Dr. Noura Mansouri

Senior Research Associate
King Abdullah Petroleum Studies and Research Center
Riyadh, Saudi Arabia

MIT Department/Faculty Supervisor(s): 

Mechanical Engineering, Prof. Ahmed Ghoniem

Fellowship Dates: 

11/10/2013 to 11/09/2015


King Fahd University of Petroleum and Minerals (KFUPM)


Noura Y. Mansouri is the manager of strategy and marketing at AREVA – Saudi Arabia. She received her PhD in clean energy transition from Queen Mary, University of London (November, 2013), PhD thesis title: Carbon Manage­ment for Sustainable Development: An examination of potential transition paths for the Saudi Arabian ‘national system of innovation’ towards a cleaner energy economy. She also holds an MBA in technology exploitation and management (clean energy) from the same university (graduated with distinction, London, August 2004), Master thesis title: Hydrogen Fuel cells as a Disruptive Innovation to the Oil Industry. Noura has done her first degree BSc in MIS (with honors) at Dar Al Hekma University (Jeddah, June 2003), she is the youngest student to date (15 year-old freshman student).
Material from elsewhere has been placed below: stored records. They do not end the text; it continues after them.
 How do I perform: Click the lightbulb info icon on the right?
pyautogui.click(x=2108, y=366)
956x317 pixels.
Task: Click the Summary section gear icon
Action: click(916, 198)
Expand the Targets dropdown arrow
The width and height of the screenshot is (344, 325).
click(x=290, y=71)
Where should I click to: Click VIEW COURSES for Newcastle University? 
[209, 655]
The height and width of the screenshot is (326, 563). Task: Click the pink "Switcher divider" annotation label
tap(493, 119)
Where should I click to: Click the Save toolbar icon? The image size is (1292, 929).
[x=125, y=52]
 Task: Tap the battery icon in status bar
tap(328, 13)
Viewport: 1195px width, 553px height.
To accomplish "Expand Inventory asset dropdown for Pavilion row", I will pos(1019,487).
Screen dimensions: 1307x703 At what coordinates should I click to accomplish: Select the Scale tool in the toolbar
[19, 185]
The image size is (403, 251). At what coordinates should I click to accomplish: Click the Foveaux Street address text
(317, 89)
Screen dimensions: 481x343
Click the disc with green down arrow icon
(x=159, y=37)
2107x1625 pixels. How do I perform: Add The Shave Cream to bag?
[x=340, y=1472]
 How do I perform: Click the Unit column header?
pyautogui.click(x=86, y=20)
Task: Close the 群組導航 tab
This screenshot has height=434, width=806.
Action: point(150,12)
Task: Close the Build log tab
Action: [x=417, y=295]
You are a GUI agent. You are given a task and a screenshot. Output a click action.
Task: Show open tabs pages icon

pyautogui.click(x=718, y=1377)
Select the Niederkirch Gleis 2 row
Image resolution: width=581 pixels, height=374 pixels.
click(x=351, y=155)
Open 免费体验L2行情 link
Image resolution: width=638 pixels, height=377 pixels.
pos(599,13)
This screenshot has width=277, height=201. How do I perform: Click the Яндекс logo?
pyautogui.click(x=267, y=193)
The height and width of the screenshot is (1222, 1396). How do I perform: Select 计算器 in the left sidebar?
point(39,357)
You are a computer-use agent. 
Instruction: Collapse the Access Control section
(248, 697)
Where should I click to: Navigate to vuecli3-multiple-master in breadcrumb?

Noura has a diplomatic training certificate from The Fletcher School, Tufts University (Medford, July 2008). She has two publications and two in-progress. She participated in several international and local events, including: AREVA’s nuclear learning tour (France, June 2013), presented before the Saudi and German foreign ministers on the topic of renewable energy collaboration at the Ministry of Foreign Affairs (Riyadh, February 2012), participated in the energy discussion panel at Harvard University’s conference on Revolution and Reform (Boston, April 2011), participated at The GLO­BELICS PhD Academy (Lisbon, May 2007), presented at The Oxford Institute for En­ergy Studies Seminar (Oxford, February 2007) and was part of several youth programs organized by the Saudi Ministry of Foreign Affairs. Noura is a co-founder of CellA+ a network for professional women in Saudi Arabia (Jeddah, March 2012).

Research Plan: 

Exploiting Sustainable Energy for Seawater Desalination: The Case Study of Saudi Arabia.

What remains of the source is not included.